Dirichlet, sequential dependence wt10g-dir-sd 0.2187 0.3192
Dirichlet, full dependence wt10g-dir-fd 0.2205 0.3242
bm25, full independence wt10g-bm25-base 0.2105 0.3202
bm25, sequential dependence wt10g-bm25-sd 0.2248 0.3333
bm25, full dependence wt10g-bm25-fd 0.2226 0.3394

Gov2

Basic models

# command-line
etc/run.sh ivory.smrf.retrieval.RunQueryLocal \
  data/gov2/run.gov2.basic.xml data/gov2/gov2.title.701-775 data/gov2/gov2.title.776-850

# evaluating effectiveness
trec_eval data/gov2/qrels.gov2.all ranking.gov2-dir-base.txt
trec_eval data/gov2/qrels.gov2.all ranking.gov2-dir-sd.txt
trec_eval data/gov2/qrels.gov2.all ranking.gov2-dir-fd.txt
trec_eval data/gov2/qrels.gov2.all ranking.gov2-bm25-base.txt
trec_eval data/gov2/qrels.gov2.all ranking.gov2-bm25-sd.txt
trec_eval data/gov2/qrels.gov2.all ranking.gov2-bm25-fd.txt

# junit
etc/junit.sh ivory.regression.basic.Gov2_Basic
description tag MAP P10
Dirichlet, full independence gov2-dir-base 0.3077 0.5631
Dirichlet, sequential dependence gov2-dir-sd 0.3239 0.6007
Dirichlet, full dependence gov2-dir-fd 0.3237 0.5933
bm25, full independence gov2-bm25-base 0.2999 0.5846
bm25, sequential dependence gov2-bm25-sd 0.3294 0.6081
bm25, full dependence gov2-bm25-fd 0.3295 0.6094

Web09 category B results

Baseline models

These are the same as our runs submitted to the TREC 2009 web track.

# command-line 
etc/run.sh ivory.smrf.retrieval.RunQueryLocal data/clue/run.web09catB.xml \
   data/clue/queries.web09.xml

# evaluating effectiveness
trec_eval data/clue/qrels.web09catB.txt ranking.web09catB-bm25.txt
trec_eval data/clue/qrels.web09catB.txt ranking.web09catB-ql.txt

# junit
etc/junit.sh ivory.regression.basic.Web09catB_Baseline
description tag MAP P10
bm25 UMHOO-BM25-catB 0.2051 0.3720
QL UMHOO-QL-catB 0.1931 0.3380

Dependence Models

These runs contrast baseline models with dependence models (Dirichlet vs. bm25 term weighting).
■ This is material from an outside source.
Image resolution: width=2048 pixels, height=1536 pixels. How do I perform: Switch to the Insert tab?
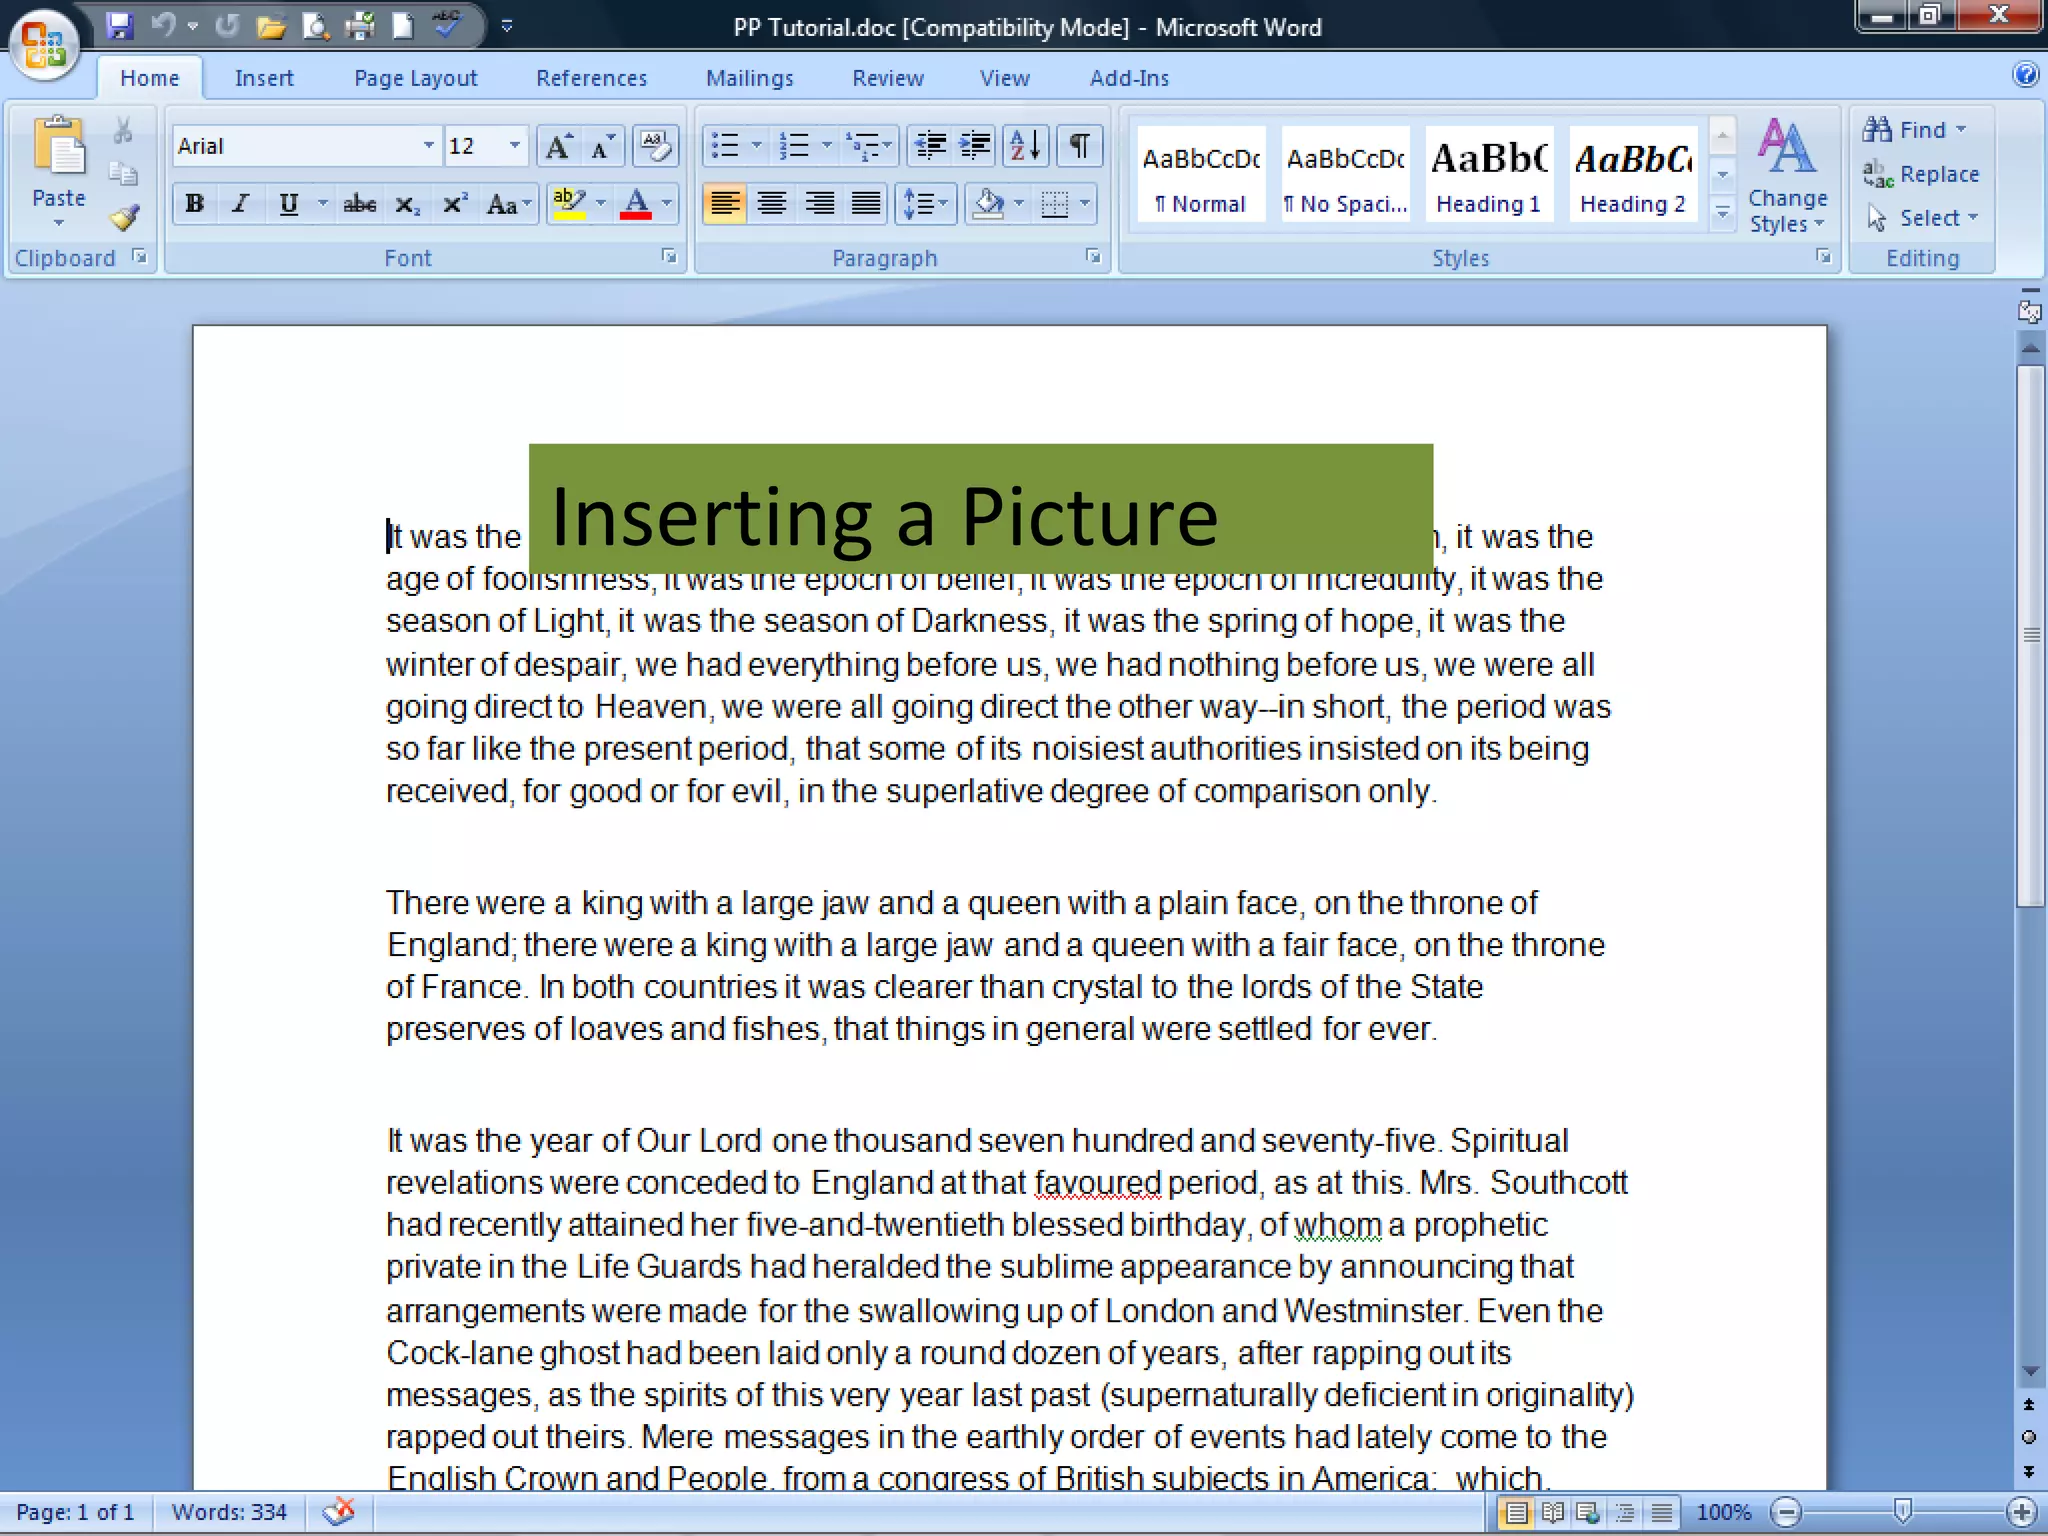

SD is Metzler and Croft's Sequential Dependence model (SIGIR 2005), and WSD is Bendersky et al.'s Weighted Sequential Dependence model (WSDM 2010). Note that the SD model is not trained, since it has hard-coded parameters. On the other hand, the WSD model is trained with all queries from TREC 2009 (optimizing StatMAP), which makes the WSD figures unrealistically high, since we're testing on the training set.

# command-line
etc/run.sh ivory.smrf.retrieval.RunQueryLocal data/clue/run.web09catB.all.xml \
 data/clue/queries.web09.xml

# evaluating effectiveness
trec_eval data/clue/qrels.web09catB.txt ranking.web09catB.all.ql.base.txt
trec_eval data/clue/qrels.web09catB.txt ranking.web09catB.all.ql.sd.txt
trec_eval data/clue/qrels.web09catB.txt ranking.web09catB.all.ql.wsd.txt
trec_eval data/clue/qrels.web09catB.txt ranking.web09catB.all.bm25.base.txt
trec_eval data/clue/qrels.web09catB.txt ranking.web09catB.all.bm25.sd.txt
trec_eval data/clue/qrels.web09catB.txt ranking.web09catB.all.bm25.wsd.txt

# junit
etc/junit.sh ivory.regression.basic.Web09catB_All
description tag MAP P10
Dirichlet ql-base 0.1931 0.3380
Dirichlet + SD ql-sd 0.2048 0.3620
Dirichlet + WSD ql-wsd 0.2120 0.3580
bm25 bm25-base 0.2051 0.3720
bm25 + SD bm25-sd 0.2188 0.3920
bm25 + WSD bm25-wsd 0.2205 0.3940

Dependence Models + Waterloo spam scores

These runs are the same as the set above, except they include Waterloo spam scores. Training process started with the above models, and then parameter space was explored for the spam weight. Note that these figures are all unrealistically high, since we're testing on the training set.

# command-line
etc/run.sh ivory.smrf.retrieval.RunQueryLocal data/clue/run.web09catB.all.spam.xml \
 data/clue/queries.web09.xml

# evaluating effectiveness
trec_eval data/clue/qrels.web09catB.txt ranking.web09catB.spam.ql.base.txt
trec_eval data/clue/qrels.web09catB.txt ranking.web09catB.spam.ql.sd.txt
trec_eval data/clue/qrels.web09catB.txt ranking.web09catB.spam.ql.wsd.txt
trec_eval data/clue/qrels.web09catB.txt ranking.web09catB.spam.bm25.base.txt
trec_eval data/clue/qrels.web09catB.txt ranking.web09catB.spam.bm25.sd.txt
trec_eval data/clue/qrels.web09catB.txt ranking.web09catB.spam.bm25.wsd.txt

# junit
etc/junit.sh ivory.regression.basic.Web09catB_All_Spam
description tag MAP P10
Dirichlet ql-base 0.2134 0.4540
Dirichlet + SD ql-sd 0.2223 0.4560
Dirichlet + WSD ql-wsd 0.2283 0.4160
bm25 bm25-base 0.2167 0.4220
bm25 + SD bm25-sd 0.2280 0.4420
bm25 + WSD bm25-wsd 0.2290 0.4340

Results from SIGIR 2010

These regression runs represent experiments presented in:

Lidan Wang, Jimmy Lin, and Donald Metzler. Learning to Efficiently Rank. Proceedings of the 33rd Annual International ACM SIGIR Conference on Research and Development in Information Retrieval (SIGIR 2010), pages 138-145, July 2010, Geneva, Switzerland.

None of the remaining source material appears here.